Gamma-butyrolactone is of important chemical significance as the basis for a large number of syntheses. For instance, it plays a role in the manufacture of butyric acid and its derivatives, 1,4-butanediol, tetrahydrofurane, N-methylpyrrolidone, polyvinylpyrrolidone, methionine and so forth. Gamma-butyrolactone is also an important solvent among other things for acrylates and styrol-based polymers. It can additionally be employed among other things in the manufacture of synthetic fibers.
A series of manufacturing processes start from maleic anhydride or derivatives such as maleic acid, succinic anhydride or maleate, which are subjected to hydrogenation. Hydrogenation is usually conducted in the vapor phase and in the presence of catalysts. In the patent literature a large number of catalysts are described for this reaction. For example, U.S. Pat. No. 3,065,243 mentions a process in which copper chromite acts as a catalyst. As can be gathered from the description and the examples in this patent specification, large quantities of succinic anhydride are still produced in this conversion which must be recirculated.

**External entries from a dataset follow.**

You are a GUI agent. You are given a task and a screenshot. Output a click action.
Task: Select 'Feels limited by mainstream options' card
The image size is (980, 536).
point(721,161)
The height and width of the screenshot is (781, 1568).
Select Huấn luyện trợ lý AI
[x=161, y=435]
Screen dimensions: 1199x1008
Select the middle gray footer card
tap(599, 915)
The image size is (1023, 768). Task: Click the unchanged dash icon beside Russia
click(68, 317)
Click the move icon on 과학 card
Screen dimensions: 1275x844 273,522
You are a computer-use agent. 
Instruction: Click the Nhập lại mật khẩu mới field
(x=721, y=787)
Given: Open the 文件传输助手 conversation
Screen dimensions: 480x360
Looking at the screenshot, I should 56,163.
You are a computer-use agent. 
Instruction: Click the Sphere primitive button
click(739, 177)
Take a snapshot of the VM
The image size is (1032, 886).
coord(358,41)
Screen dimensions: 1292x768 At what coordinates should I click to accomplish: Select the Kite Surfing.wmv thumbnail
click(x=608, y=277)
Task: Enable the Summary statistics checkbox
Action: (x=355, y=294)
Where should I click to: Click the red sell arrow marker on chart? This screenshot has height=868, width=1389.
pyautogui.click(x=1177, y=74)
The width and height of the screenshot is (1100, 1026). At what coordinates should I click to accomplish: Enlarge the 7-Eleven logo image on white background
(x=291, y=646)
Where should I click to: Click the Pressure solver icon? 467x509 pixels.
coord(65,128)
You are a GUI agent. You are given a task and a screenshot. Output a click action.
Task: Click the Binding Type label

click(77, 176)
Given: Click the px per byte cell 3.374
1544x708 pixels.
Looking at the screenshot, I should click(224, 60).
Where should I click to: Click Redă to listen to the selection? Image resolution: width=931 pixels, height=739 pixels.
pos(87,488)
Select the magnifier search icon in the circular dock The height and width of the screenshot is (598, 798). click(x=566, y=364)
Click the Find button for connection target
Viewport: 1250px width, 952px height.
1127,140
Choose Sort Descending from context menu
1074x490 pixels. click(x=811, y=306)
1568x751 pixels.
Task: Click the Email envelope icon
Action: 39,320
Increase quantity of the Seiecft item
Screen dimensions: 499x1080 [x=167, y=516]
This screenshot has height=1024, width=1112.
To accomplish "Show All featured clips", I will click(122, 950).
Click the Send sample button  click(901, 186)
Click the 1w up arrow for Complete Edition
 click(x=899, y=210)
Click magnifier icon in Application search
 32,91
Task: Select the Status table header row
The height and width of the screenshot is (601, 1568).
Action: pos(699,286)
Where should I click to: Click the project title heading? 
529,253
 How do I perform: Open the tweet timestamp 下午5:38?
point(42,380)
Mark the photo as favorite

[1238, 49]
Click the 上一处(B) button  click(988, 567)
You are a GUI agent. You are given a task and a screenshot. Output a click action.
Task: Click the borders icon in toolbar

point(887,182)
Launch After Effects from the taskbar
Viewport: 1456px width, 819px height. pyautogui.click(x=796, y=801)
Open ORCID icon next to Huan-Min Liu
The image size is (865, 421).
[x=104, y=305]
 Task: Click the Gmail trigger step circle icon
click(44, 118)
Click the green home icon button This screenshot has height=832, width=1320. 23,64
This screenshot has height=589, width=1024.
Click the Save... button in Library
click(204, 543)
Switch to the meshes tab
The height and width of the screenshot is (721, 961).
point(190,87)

There has been no lack of attempts to develop catalysts to improve the yield and the selectivity. Another goal of the experimentation was to improve the lifetime of the catalysts since their useful lifetimes in continuous operation are too short: the catalyst deactivates too soon.
Thus, the Canadian patent specification 840 452 describes more advanced catalysts formed on the basis of copper/zinc. These can be processed together with asbestos into suitable catalyst particles. Neither the catalyst claimed in this Canadian patent specification nor the comparatively produced copper chromite-asbestos catalyst can yet fulfill all demands made on a good catalyst for the manufacture of gamma-butyrolactone.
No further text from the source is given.